(Data to process begins)

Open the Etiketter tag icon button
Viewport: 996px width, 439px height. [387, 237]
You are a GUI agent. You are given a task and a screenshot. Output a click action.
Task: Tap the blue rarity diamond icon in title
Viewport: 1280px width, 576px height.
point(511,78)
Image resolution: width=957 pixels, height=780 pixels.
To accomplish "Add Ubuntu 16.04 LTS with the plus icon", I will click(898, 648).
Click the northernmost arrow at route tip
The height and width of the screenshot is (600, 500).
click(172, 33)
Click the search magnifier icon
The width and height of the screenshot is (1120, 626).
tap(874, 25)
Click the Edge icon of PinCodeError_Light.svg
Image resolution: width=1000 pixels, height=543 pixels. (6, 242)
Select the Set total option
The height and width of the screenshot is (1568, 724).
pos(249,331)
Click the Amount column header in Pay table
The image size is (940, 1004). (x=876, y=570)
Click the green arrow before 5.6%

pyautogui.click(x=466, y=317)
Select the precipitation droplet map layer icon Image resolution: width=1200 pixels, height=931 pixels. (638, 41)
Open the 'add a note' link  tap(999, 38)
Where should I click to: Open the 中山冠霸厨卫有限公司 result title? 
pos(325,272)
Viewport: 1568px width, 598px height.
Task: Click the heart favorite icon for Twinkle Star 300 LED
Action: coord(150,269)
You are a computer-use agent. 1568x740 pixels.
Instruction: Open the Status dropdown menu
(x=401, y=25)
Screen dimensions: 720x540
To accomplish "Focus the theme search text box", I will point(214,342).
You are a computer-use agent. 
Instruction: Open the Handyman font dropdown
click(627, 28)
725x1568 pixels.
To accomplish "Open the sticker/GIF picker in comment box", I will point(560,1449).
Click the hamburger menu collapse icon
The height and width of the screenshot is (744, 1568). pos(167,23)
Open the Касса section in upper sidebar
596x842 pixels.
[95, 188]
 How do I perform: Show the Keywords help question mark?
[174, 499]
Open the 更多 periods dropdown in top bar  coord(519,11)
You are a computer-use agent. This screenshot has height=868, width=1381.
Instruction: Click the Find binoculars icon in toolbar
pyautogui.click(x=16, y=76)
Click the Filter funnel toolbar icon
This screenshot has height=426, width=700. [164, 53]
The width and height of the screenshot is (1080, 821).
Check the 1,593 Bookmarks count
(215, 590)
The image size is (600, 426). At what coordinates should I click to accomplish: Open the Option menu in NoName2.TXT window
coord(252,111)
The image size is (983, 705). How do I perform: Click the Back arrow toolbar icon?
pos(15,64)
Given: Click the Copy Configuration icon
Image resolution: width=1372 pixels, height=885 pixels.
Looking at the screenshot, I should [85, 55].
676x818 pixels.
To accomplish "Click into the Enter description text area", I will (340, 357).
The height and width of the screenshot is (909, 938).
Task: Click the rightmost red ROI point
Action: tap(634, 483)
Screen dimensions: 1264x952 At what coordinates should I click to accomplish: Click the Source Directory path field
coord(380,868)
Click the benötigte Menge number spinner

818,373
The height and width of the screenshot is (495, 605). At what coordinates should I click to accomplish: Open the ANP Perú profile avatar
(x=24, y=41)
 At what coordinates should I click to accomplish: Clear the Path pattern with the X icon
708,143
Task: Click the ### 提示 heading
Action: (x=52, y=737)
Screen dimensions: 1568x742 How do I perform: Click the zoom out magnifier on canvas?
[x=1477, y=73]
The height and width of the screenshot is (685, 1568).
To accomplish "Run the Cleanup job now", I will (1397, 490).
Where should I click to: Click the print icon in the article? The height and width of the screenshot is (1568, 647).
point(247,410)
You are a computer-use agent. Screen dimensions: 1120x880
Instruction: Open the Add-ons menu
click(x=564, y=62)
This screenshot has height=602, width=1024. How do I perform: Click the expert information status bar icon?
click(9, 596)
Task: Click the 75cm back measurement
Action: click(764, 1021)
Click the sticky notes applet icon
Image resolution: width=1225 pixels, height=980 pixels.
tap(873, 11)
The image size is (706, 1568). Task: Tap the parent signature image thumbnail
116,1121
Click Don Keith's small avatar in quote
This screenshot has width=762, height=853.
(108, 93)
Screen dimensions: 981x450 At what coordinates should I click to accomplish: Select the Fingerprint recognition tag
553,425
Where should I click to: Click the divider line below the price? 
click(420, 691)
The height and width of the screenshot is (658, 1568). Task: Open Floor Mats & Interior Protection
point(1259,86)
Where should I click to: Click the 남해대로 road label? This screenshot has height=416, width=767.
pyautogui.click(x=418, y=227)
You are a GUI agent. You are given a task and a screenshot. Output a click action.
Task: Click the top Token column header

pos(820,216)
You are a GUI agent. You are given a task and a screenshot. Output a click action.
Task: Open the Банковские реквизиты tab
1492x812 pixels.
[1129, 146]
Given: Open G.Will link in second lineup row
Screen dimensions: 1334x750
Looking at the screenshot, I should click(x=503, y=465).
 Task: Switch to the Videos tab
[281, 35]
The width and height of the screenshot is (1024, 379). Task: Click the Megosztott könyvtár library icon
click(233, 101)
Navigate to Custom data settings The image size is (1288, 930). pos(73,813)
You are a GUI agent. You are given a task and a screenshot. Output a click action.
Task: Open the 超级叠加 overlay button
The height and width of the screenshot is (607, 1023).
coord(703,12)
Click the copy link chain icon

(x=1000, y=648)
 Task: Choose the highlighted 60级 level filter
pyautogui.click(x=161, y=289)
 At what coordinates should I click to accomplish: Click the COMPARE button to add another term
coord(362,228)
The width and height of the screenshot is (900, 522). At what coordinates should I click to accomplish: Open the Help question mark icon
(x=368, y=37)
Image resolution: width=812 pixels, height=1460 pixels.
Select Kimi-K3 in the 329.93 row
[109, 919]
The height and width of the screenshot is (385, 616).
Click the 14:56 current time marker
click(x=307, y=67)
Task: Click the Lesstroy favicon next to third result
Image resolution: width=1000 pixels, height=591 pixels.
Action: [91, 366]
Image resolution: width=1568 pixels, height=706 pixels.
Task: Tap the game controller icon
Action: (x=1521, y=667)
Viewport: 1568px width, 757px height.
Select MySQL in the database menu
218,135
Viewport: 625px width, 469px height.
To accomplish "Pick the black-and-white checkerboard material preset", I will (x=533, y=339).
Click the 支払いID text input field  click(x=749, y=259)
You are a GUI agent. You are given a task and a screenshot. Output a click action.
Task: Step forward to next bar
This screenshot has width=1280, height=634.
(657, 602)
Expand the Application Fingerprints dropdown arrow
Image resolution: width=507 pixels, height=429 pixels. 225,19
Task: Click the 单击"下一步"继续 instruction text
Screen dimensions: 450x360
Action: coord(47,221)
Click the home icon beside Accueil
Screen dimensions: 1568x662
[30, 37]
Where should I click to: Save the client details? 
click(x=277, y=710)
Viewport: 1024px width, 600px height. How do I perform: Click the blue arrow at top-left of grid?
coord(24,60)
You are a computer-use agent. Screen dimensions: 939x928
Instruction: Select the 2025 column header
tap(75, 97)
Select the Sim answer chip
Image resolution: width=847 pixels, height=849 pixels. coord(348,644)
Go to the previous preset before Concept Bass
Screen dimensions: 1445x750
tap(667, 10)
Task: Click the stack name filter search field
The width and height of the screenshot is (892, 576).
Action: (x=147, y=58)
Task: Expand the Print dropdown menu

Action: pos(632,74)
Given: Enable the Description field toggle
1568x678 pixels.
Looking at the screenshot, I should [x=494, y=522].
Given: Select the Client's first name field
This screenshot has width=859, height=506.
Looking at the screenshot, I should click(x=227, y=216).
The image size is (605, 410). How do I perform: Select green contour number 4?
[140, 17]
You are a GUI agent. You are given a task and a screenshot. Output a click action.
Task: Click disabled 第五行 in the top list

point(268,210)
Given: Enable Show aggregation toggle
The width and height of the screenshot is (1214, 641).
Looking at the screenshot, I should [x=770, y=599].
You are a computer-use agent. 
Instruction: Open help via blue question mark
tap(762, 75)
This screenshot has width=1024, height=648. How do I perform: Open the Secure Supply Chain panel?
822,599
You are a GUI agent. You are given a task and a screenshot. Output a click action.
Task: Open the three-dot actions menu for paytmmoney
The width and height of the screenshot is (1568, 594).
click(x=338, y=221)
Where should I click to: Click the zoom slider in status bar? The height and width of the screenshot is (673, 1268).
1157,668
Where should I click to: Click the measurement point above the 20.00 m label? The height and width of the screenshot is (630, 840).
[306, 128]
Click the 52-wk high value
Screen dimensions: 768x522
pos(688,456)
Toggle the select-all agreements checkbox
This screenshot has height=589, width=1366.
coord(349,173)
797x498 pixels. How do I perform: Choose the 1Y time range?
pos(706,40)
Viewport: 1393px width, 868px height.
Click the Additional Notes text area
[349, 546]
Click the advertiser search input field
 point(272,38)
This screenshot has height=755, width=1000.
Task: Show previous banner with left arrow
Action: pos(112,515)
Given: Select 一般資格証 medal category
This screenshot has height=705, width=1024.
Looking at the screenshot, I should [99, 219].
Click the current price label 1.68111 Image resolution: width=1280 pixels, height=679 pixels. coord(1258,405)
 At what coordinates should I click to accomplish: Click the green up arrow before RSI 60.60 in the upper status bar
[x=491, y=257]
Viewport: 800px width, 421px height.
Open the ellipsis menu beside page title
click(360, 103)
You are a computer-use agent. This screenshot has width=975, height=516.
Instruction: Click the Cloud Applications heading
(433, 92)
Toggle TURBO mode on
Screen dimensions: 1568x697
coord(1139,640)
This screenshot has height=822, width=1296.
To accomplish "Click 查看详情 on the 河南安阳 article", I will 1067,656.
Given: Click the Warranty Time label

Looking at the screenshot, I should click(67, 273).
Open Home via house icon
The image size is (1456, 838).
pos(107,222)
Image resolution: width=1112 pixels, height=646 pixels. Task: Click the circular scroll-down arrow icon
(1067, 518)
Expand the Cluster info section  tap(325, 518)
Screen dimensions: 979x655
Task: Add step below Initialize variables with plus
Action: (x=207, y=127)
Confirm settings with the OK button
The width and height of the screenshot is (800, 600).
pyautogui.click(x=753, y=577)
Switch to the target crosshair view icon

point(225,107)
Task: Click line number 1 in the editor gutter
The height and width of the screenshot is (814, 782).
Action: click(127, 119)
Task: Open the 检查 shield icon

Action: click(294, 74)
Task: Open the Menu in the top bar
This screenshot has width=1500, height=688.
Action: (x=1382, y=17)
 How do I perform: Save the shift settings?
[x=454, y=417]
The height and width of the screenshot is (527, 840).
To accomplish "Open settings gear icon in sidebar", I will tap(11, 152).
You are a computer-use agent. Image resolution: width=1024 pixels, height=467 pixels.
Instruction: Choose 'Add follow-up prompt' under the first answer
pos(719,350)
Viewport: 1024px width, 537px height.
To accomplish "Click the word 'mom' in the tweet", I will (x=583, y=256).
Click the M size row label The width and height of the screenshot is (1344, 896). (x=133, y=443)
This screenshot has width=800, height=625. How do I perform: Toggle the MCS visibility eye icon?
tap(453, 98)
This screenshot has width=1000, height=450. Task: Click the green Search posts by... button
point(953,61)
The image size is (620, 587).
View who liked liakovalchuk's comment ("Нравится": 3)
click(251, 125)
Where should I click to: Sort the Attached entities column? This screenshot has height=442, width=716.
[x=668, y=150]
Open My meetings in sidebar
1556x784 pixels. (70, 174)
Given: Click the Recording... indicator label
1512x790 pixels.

(Data to process ends)

* What is required *
Everything starting at the line containing "Select the precipitation" and ending at the line containing "Open the 'add" in the records above should be repeated exactly, and only that.

* Answer to this problem *
Select the precipitation droplet map layer icon Image resolution: width=1200 pixels, height=931 pixels. (638, 41)
Open the 'add a note' link  tap(999, 38)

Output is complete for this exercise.